**The task**.
Extract the data from the line that contains "You are a GUI" up to and including the line that contains "Action: pos(340,417)", copying each line without any change.

**Exercise material**.
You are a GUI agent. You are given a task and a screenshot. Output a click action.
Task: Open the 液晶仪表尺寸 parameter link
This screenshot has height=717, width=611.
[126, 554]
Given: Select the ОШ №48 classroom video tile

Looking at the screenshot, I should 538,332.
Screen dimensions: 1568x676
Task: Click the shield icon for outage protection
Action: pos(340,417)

---

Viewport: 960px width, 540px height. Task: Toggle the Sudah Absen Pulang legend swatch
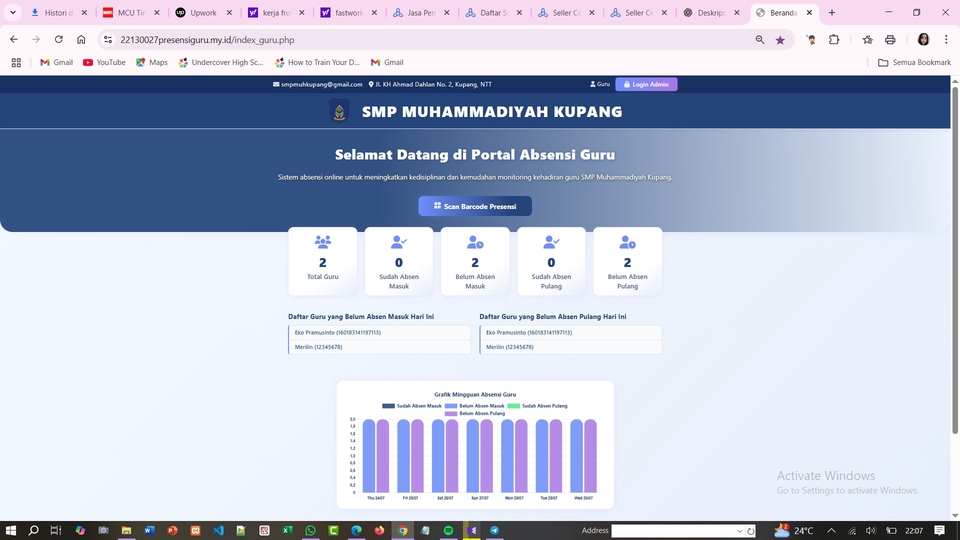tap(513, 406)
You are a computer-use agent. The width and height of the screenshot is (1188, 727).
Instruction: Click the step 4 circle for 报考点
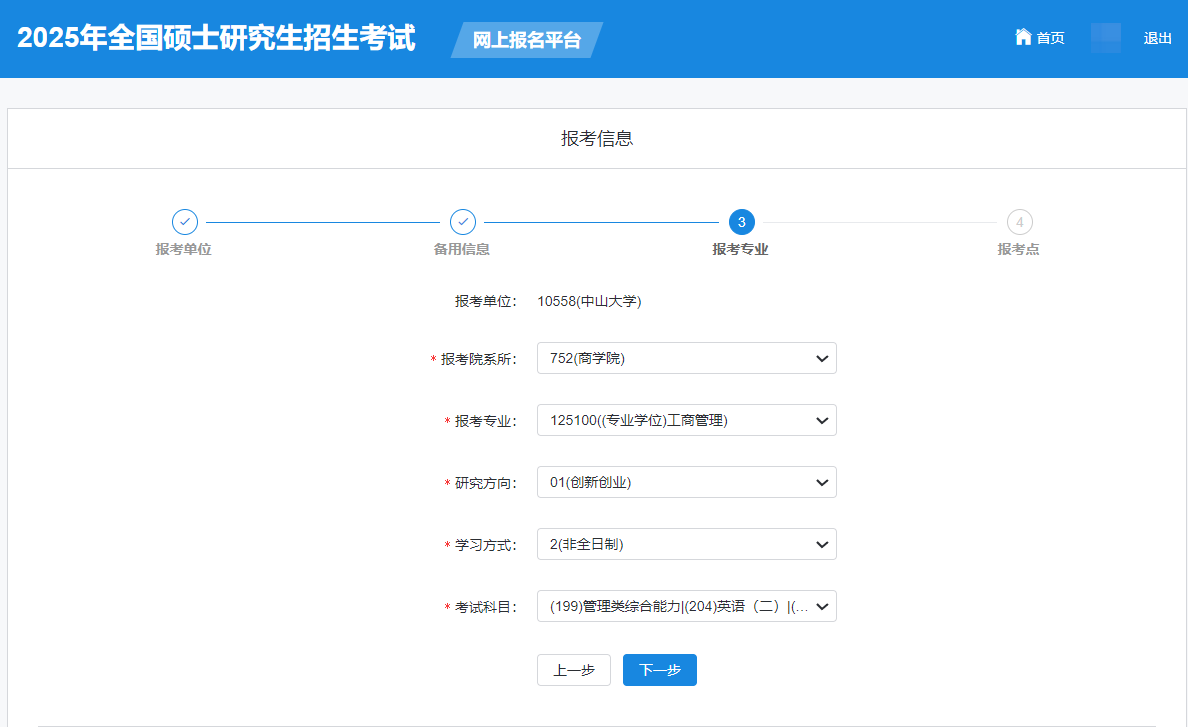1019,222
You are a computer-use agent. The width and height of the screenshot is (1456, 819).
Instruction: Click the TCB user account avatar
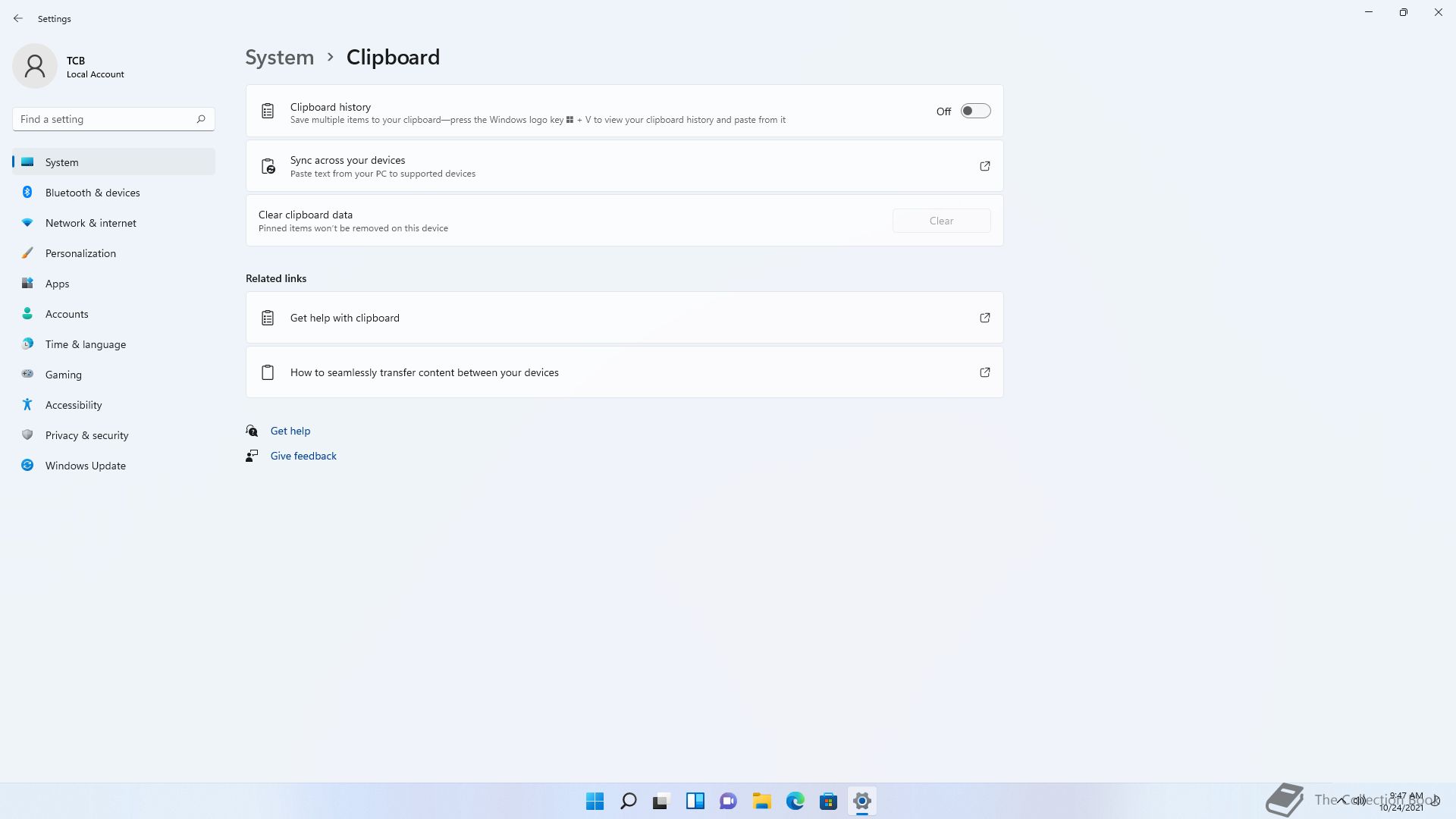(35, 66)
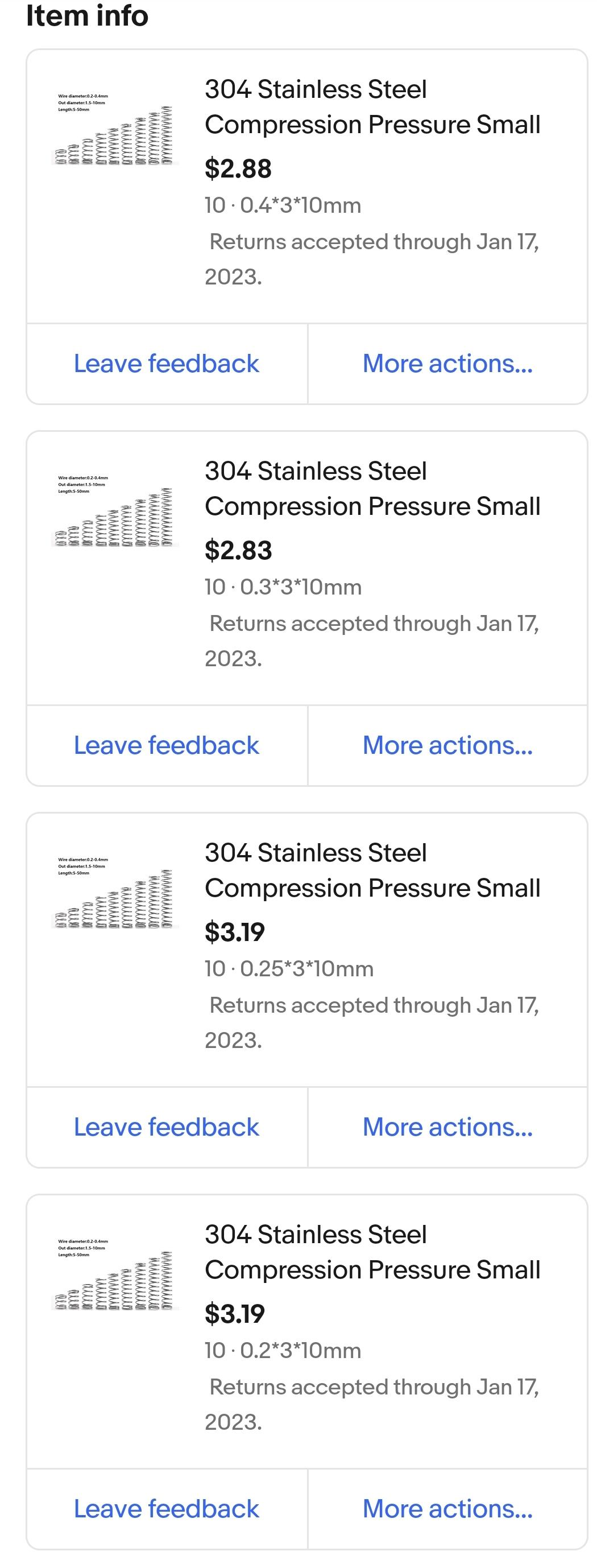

**Result**.
You are a GUI agent. You are given a task and a screenshot. Output a click action.
Task: Open the 液晶仪表尺寸 parameter link
This screenshot has height=717, width=611.
[126, 554]
Given: Select the ОШ №48 classroom video tile

Looking at the screenshot, I should 538,332.
Screen dimensions: 1568x676
Task: Click the shield icon for outage protection
Action: pos(340,417)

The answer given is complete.